• Exercise prompt: Copy exactly the lines of the data below that run from the line holding "Task: Open the Developer top menu tab" through the line holding "Task: Open the English language dropdown", both ends included.

• Task inputs:
--
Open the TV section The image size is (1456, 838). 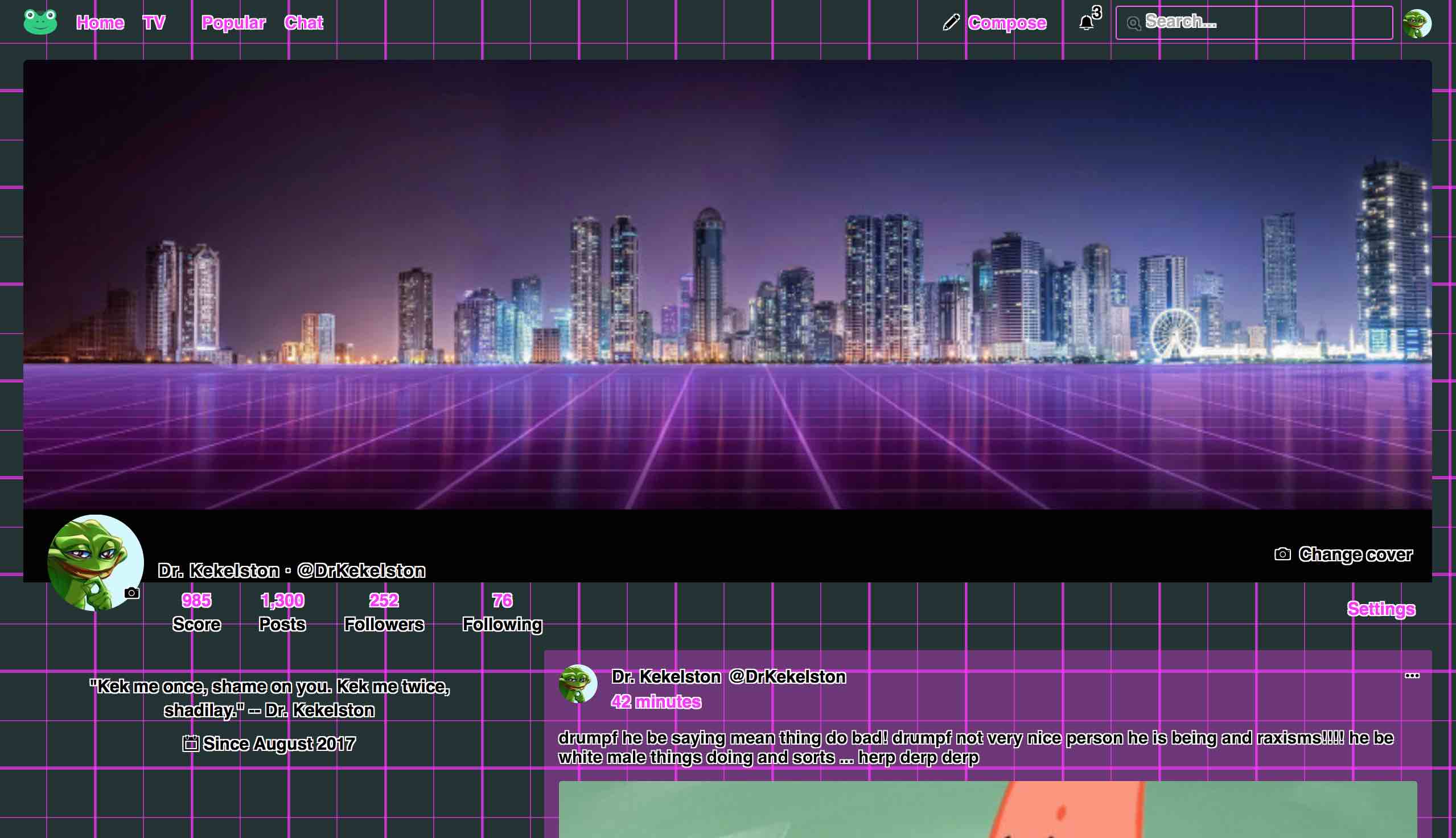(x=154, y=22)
--
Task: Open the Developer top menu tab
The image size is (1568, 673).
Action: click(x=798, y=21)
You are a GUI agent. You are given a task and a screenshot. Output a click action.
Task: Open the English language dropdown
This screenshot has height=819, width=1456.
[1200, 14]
--
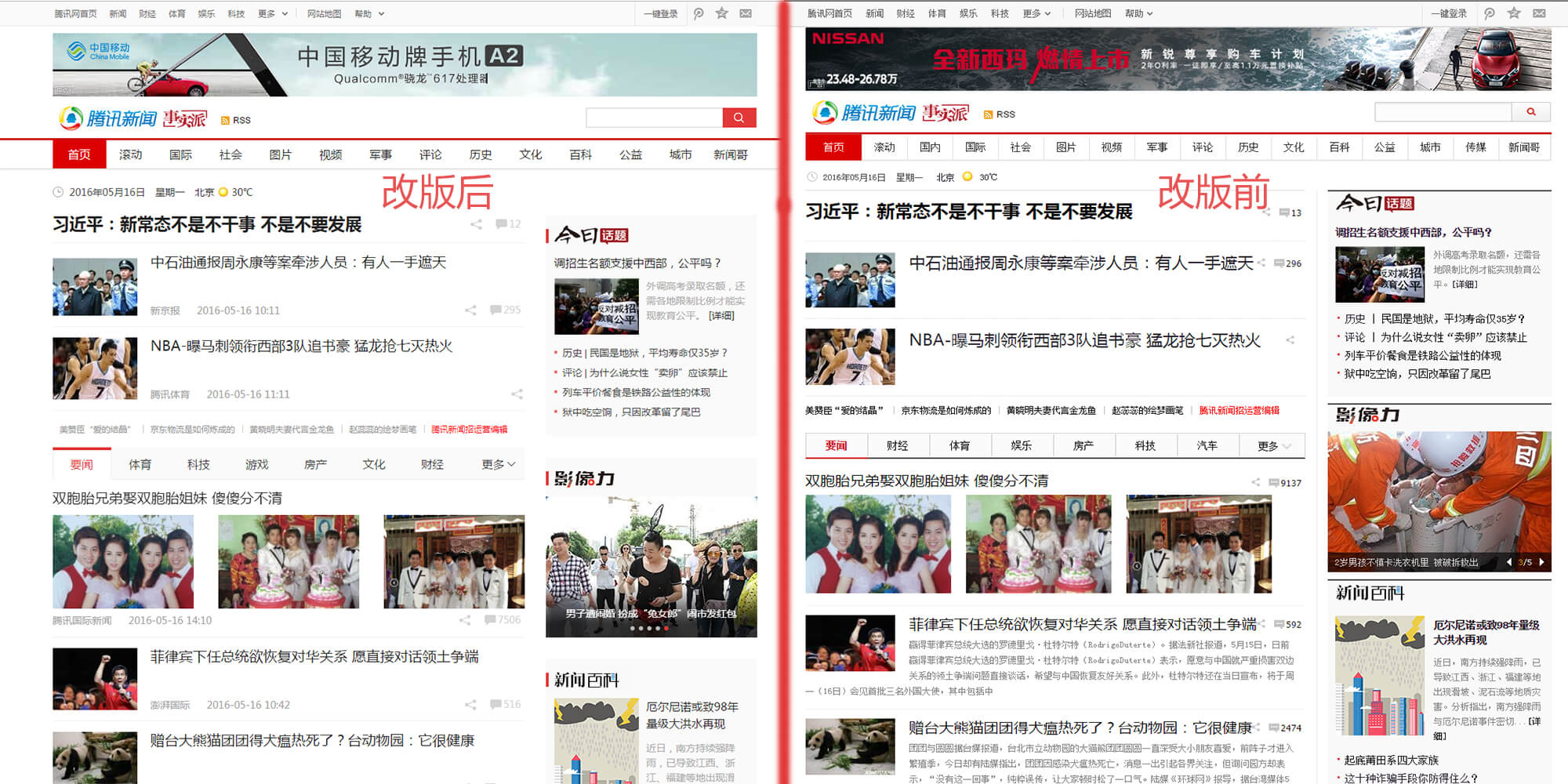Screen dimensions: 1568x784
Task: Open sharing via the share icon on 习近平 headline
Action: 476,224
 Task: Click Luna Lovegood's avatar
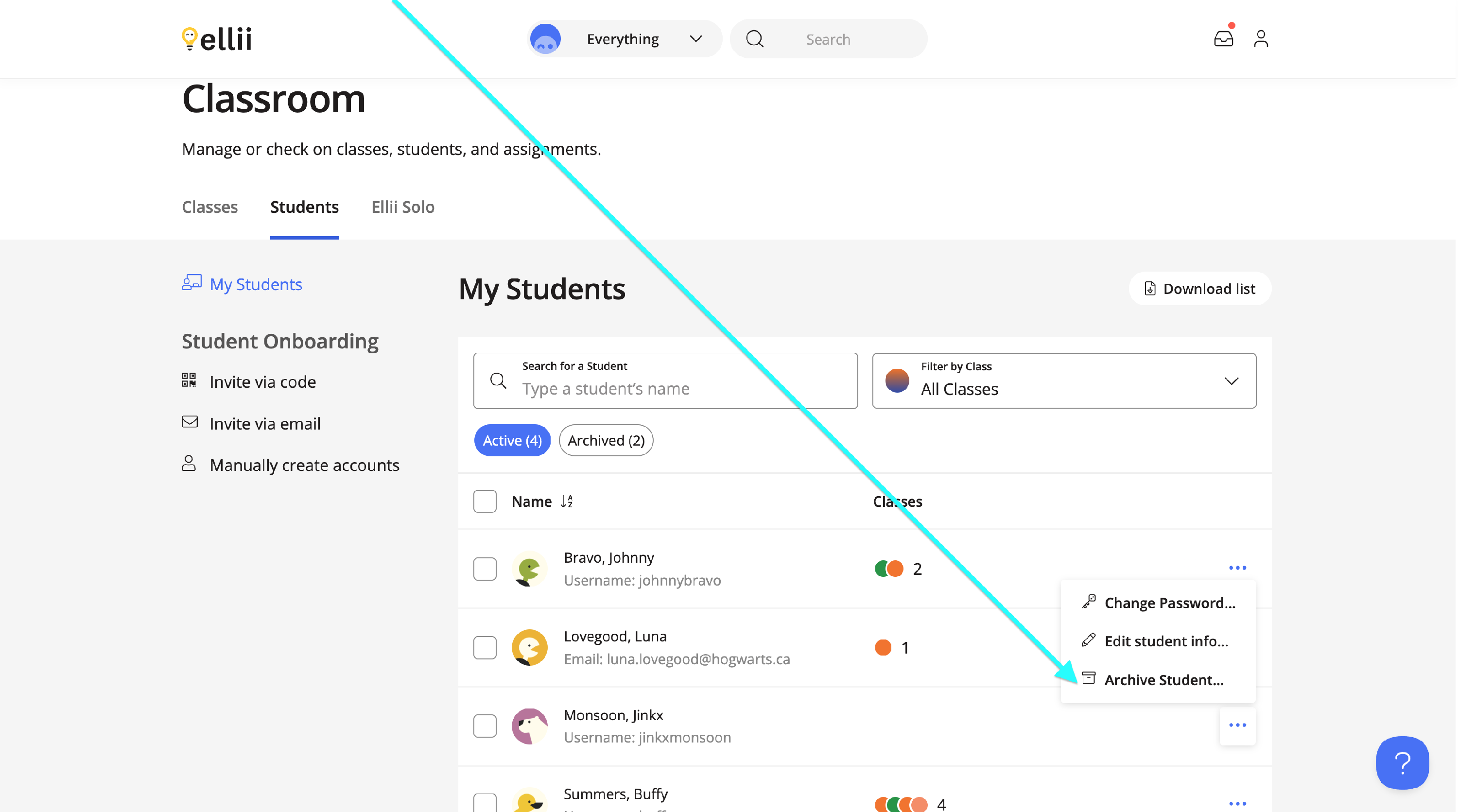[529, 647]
--
• Worked solution:
Task: Open the Developer top menu tab
The image size is (1568, 673).
Action: click(x=798, y=21)
You are a GUI agent. You are given a task and a screenshot. Output a click action.
Task: Open the English language dropdown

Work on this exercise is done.